▸ **DESCRIPTION OF THE TASK**: Write out, word for word, every line in the data below from the one containing "Image resolution: width=424, height=2576." to the one containing "Ciencia · (233, 74)", both of them included.

═══ STUDY MATERIAL

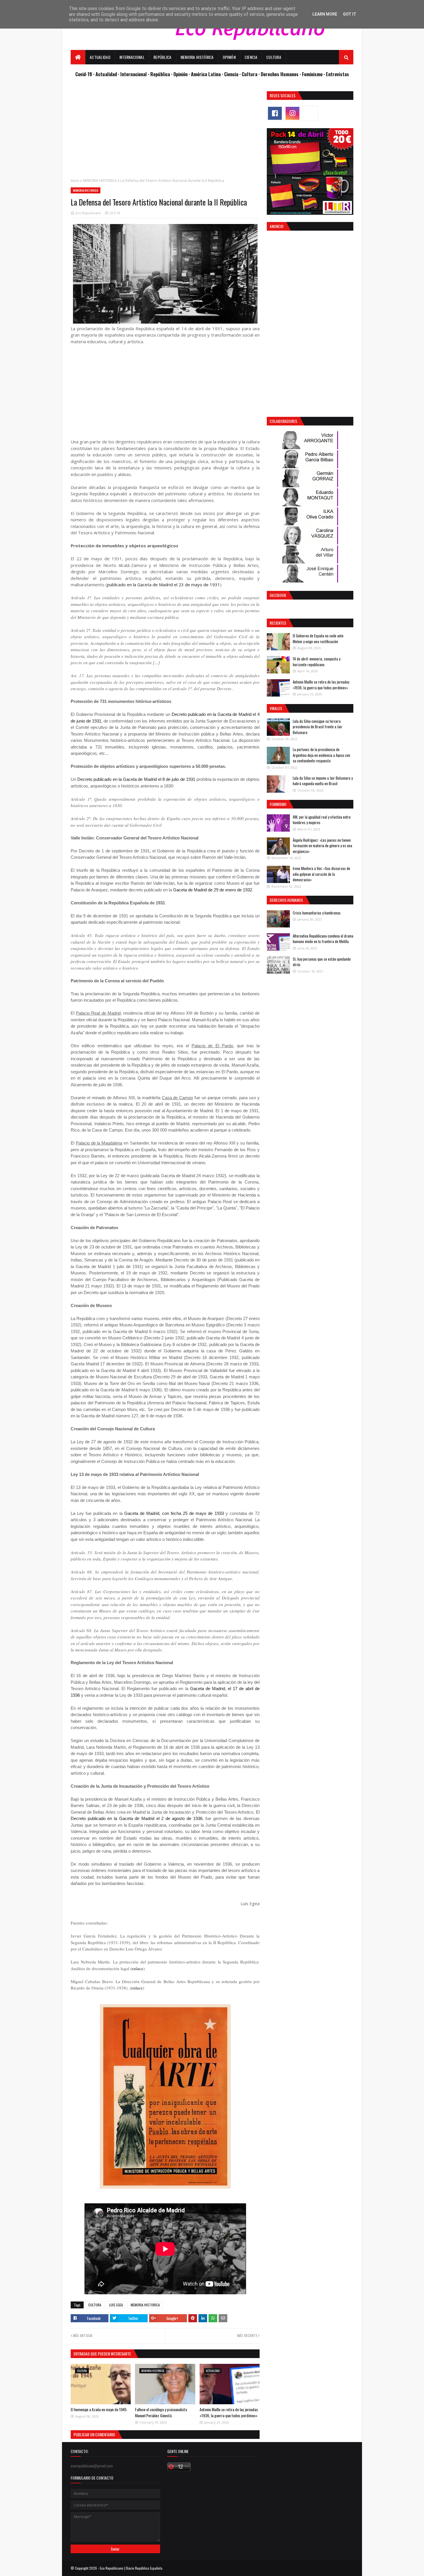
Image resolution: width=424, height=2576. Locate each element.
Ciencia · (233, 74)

══════
═══ STUDY MATERIAL

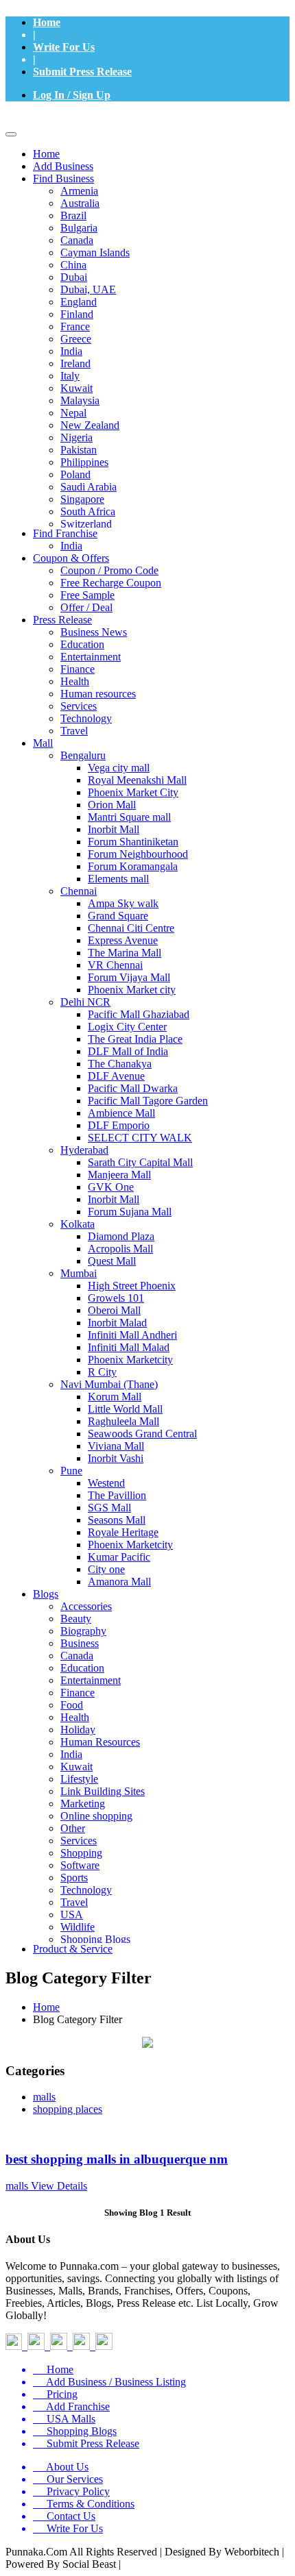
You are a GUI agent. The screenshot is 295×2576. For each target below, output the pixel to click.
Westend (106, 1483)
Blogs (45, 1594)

══════

▸ **ANSWER BOX**:
Image resolution: width=424, height=2576. Locate each element.
Ciencia · (233, 74)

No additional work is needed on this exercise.